* Given exercise *
Rewrite the listing below with "connection" changed to "session" and everything else left the same, and leave out the pictures.

* Excerpted data *
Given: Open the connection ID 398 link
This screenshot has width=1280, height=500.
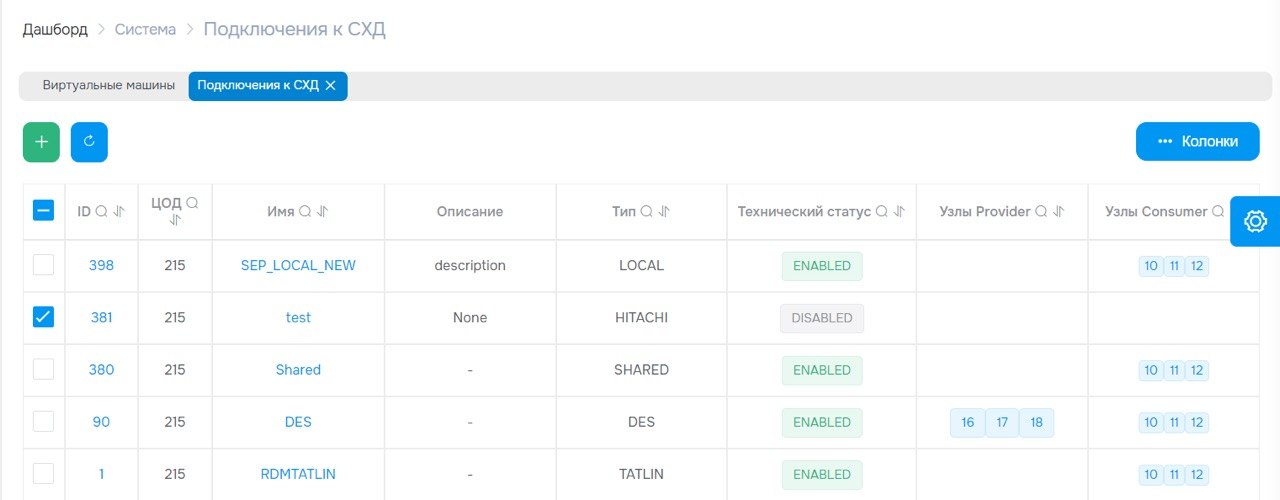Looking at the screenshot, I should click(101, 265).
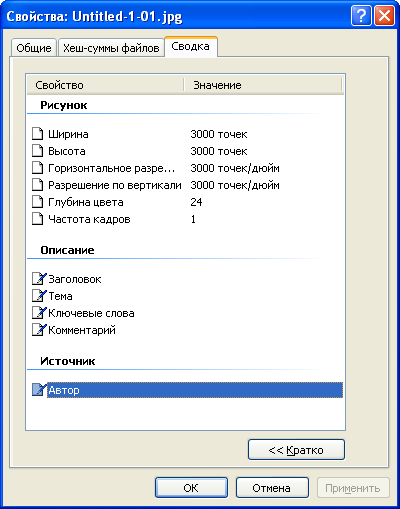Click the edit icon next to Тема
The image size is (400, 509).
pyautogui.click(x=39, y=296)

* Completed exercise *
Given: Open the session ID 398 link
This screenshot has width=1280, height=500.
Looking at the screenshot, I should click(101, 265).
Click the edit icon next to Тема
The image size is (400, 509).
pyautogui.click(x=39, y=296)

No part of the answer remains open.